Research currently shows that the majority of people with schizophrenia are deficient in a multifunctional ‘scaffolding’ protein, known as DISC1, which is vital to key brain functions.
For the first time in history, scientists have identified a protein called FBXW7, which marks the DISC1 protein for destruction.
After four years of experimentation, researchers have found that by using an inhibitory peptide they can disrupt interaction between the two proteins, meaning that the DISC1 proteins are not destroyed and levels in the brain can be restored.

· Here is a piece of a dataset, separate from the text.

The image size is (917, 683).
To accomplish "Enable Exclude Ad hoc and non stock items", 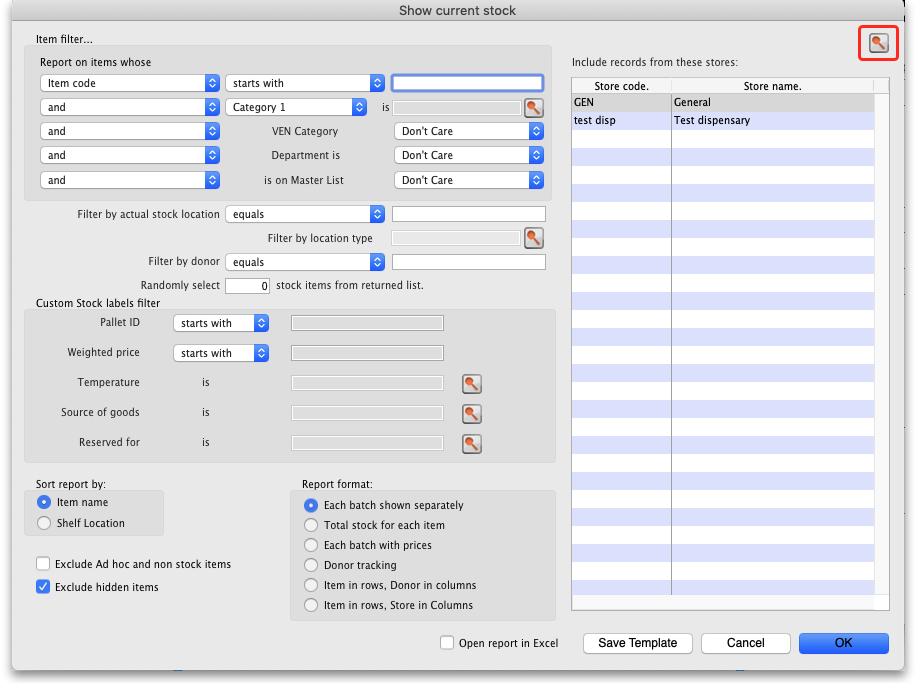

The research team was led by Dr George Baillie, Professor of Molecular Pharmacology at the Institute of Cardiovascular and Medical Sciences, who said that they are hopeful that the research is the first step on a journey towards a potential new drug treatment option, not just for schizophrenia but for “a range of psychiatric illnesses.”
The paper has been published in the renowned journal Molecular Psychiatry, and can be read here.
Schizophrenia is a long-term mental disorder that involves the breakdown of the regular social behaviour of the subject and a failure to differentiate between real life and illusion. Symptoms include confused thinking, hearing voices that others do not hear, and reduced social engagement.
Approximately 1% of the global population is diagnosed with schizophrenia, and there is currently no effective primary treatment. Currently, schizophrenia is treated with a combination of medication and therapy tailored to each individual. In most cases, this will be antipsychotic medicines and cognitive behavioral therapy.